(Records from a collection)
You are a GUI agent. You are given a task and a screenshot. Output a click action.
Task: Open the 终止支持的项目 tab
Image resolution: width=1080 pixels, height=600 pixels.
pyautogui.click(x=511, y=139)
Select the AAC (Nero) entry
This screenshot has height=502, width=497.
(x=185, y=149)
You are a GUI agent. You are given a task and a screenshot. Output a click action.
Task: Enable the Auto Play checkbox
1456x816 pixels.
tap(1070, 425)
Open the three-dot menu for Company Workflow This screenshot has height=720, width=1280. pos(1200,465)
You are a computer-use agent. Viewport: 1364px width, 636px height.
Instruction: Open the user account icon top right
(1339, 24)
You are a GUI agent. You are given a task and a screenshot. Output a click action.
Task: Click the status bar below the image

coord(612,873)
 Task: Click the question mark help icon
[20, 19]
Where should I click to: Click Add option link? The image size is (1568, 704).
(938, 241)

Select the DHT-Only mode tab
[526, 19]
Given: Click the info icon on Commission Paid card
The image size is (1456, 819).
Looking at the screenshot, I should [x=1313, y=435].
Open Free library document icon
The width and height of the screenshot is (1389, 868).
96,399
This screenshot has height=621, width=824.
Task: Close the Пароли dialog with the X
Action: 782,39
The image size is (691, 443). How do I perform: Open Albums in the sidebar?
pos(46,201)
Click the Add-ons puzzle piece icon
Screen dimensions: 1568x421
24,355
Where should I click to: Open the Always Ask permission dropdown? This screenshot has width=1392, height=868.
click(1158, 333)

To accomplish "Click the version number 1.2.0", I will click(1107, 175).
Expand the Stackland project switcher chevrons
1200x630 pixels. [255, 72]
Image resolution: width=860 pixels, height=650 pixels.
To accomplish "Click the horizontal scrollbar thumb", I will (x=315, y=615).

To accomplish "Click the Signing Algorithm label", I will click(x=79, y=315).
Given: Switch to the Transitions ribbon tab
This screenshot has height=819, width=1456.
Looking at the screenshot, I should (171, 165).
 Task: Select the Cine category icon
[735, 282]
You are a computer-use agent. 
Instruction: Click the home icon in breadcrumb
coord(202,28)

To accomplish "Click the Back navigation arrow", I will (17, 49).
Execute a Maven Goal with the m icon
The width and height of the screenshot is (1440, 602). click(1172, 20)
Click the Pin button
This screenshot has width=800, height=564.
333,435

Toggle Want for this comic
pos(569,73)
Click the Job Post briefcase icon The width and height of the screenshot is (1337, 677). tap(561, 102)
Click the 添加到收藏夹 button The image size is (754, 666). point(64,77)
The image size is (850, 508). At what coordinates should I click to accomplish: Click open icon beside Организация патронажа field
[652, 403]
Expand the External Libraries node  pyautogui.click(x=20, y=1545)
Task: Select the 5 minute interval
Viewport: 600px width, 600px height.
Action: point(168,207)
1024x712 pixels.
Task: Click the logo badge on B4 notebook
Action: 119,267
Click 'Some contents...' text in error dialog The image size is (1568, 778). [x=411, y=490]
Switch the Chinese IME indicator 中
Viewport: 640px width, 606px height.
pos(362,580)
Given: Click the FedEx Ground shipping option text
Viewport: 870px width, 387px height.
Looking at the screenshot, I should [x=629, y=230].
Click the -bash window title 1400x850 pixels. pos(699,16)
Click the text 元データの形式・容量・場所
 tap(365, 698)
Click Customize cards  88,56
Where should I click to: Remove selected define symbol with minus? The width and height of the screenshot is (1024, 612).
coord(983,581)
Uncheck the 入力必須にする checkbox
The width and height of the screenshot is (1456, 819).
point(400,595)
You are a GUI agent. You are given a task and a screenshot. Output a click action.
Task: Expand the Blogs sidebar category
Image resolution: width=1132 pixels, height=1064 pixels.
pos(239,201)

▶ [EXERCISE BRIEF]: Copy every line of the listing above verbatim.

▶ [FULL ANSWER]:
You are a GUI agent. You are given a task and a screenshot. Output a click action.
Task: Open the 终止支持的项目 tab
Image resolution: width=1080 pixels, height=600 pixels.
pyautogui.click(x=511, y=139)
Select the AAC (Nero) entry
This screenshot has height=502, width=497.
(x=185, y=149)
You are a GUI agent. You are given a task and a screenshot. Output a click action.
Task: Enable the Auto Play checkbox
1456x816 pixels.
tap(1070, 425)
Open the three-dot menu for Company Workflow This screenshot has height=720, width=1280. pos(1200,465)
You are a computer-use agent. Viewport: 1364px width, 636px height.
Instruction: Open the user account icon top right
(1339, 24)
You are a GUI agent. You are given a task and a screenshot. Output a click action.
Task: Click the status bar below the image

coord(612,873)
 Task: Click the question mark help icon
[20, 19]
Where should I click to: Click Add option link? The image size is (1568, 704).
(938, 241)

Select the DHT-Only mode tab
[526, 19]
Given: Click the info icon on Commission Paid card
The image size is (1456, 819).
Looking at the screenshot, I should [x=1313, y=435].
Open Free library document icon
The width and height of the screenshot is (1389, 868).
96,399
This screenshot has height=621, width=824.
Task: Close the Пароли dialog with the X
Action: 782,39
The image size is (691, 443). How do I perform: Open Albums in the sidebar?
pos(46,201)
Click the Add-ons puzzle piece icon
Screen dimensions: 1568x421
24,355
Where should I click to: Open the Always Ask permission dropdown? This screenshot has width=1392, height=868.
click(1158, 333)

To accomplish "Click the version number 1.2.0", I will click(1107, 175).
Expand the Stackland project switcher chevrons
1200x630 pixels. [255, 72]
Image resolution: width=860 pixels, height=650 pixels.
To accomplish "Click the horizontal scrollbar thumb", I will (x=315, y=615).

To accomplish "Click the Signing Algorithm label", I will click(x=79, y=315).
Given: Switch to the Transitions ribbon tab
This screenshot has height=819, width=1456.
Looking at the screenshot, I should (171, 165).
 Task: Select the Cine category icon
[735, 282]
You are a computer-use agent. 
Instruction: Click the home icon in breadcrumb
coord(202,28)

To accomplish "Click the Back navigation arrow", I will (17, 49).
Execute a Maven Goal with the m icon
The width and height of the screenshot is (1440, 602). click(1172, 20)
Click the Pin button
This screenshot has width=800, height=564.
333,435

Toggle Want for this comic
pos(569,73)
Click the Job Post briefcase icon The width and height of the screenshot is (1337, 677). tap(561, 102)
Click the 添加到收藏夹 button The image size is (754, 666). point(64,77)
The image size is (850, 508). At what coordinates should I click to accomplish: Click open icon beside Организация патронажа field
[652, 403]
Expand the External Libraries node  pyautogui.click(x=20, y=1545)
Task: Select the 5 minute interval
Viewport: 600px width, 600px height.
Action: point(168,207)
1024x712 pixels.
Task: Click the logo badge on B4 notebook
Action: 119,267
Click 'Some contents...' text in error dialog The image size is (1568, 778). [x=411, y=490]
Switch the Chinese IME indicator 中
Viewport: 640px width, 606px height.
pos(362,580)
Given: Click the FedEx Ground shipping option text
Viewport: 870px width, 387px height.
Looking at the screenshot, I should [x=629, y=230].
Click the -bash window title 1400x850 pixels. pos(699,16)
Click the text 元データの形式・容量・場所
 tap(365, 698)
Click Customize cards  88,56
Where should I click to: Remove selected define symbol with minus? The width and height of the screenshot is (1024, 612).
coord(983,581)
Uncheck the 入力必須にする checkbox
The width and height of the screenshot is (1456, 819).
point(400,595)
You are a GUI agent. You are given a task and a screenshot. Output a click action.
Task: Expand the Blogs sidebar category
Image resolution: width=1132 pixels, height=1064 pixels.
pos(239,201)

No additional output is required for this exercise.